+++ 抜粋本文 +++
安全性と安定性の確立を進め、予防・治療まで視野に入れた製品化を

トコトリエノールについては、分子レベルでのメカニズム解明と併せて、実際の予防・治療を視野に入れたプロトコールづくりを進めていく段階にあると話す矢野先生。ふたりが出会ったプロジェクトから時を経て、さらに純度が高いアナトー由来のトコトリエノールが作れるようになったこともあり、一気に製品化への道筋もできてきました。ただし、いかに生体での安全性が確かな成分であっても、サプリメントとして作るからには安定性の高さを十分に追及するべきという点を揃って強調しています。そして、具体的な次なる一歩に向けて、再び協力し合って研究を進めていくことを約束して、熱い「サイエンストーク」は幕となりました。

酸化活性の高さは壊れやすさとイコール 包接化によって機能性をさらに高める

寺尾:今までトコトリエノールの優れたところばかりを見てきましたが、生体におけるデメリットなどはないのでしょうか。

矢野:マイナス部分はほとんどないといえますが、国立衛生試験場の食品医薬品安全研究所の安全研究の毒性学グループによる研究では、ラットに通常の数百倍の量を2年くらい継続して摂取させると、肝臓の前癌病変ができるというデータがありました。しかし、それだけ大量のものを数年にわたって摂取すれば当たり前のことで、常識的に考えて安全です。また、脂溶性ビタミンであるビタミンEは脂成分を多めに摂ることになるので、大量・長期摂取で脂肪肝リスクが若干上がるという報告もあります。しかし、これも人では問題なく、ラットで実験した場合の結果ですから、やはり安全だと言えます。
+++ データ記録 +++
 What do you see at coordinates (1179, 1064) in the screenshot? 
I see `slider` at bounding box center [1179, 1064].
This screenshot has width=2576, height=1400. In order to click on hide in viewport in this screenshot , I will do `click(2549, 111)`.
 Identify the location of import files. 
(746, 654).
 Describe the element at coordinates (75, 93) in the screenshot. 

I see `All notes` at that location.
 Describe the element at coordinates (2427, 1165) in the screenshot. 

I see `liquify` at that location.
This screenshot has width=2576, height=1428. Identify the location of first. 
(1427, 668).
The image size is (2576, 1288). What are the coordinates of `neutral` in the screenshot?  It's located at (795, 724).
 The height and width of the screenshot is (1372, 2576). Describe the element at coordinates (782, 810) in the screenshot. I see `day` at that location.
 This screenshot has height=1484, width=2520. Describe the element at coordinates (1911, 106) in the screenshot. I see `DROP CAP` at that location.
+++
抜粋本文のうち「矢野:マイナス部分はほとんどない」で始まる段落を、主な事実を残して箇条書きで簡潔にまとめてください。

» **出力結果**:
- トコトリエノールのマイナス部分はほとんどない。
- 国立衛生試験場の食品医薬品安全研究所の研究では、ラットに通常の数百倍の量を2年ほど摂取させると肝臓の前癌病変ができるというデータがあった。
- ただし、大量を数年摂取すれば当然のことであり、常識的には安全である。
- 脂溶性ビタミンであるビタミンEは脂成分を多く摂ることになるため、大量・長期摂取で脂肪肝リスクが若干上がるという報告もある。
- これもラットでの結果であり、人では問題なく、安全だといえる。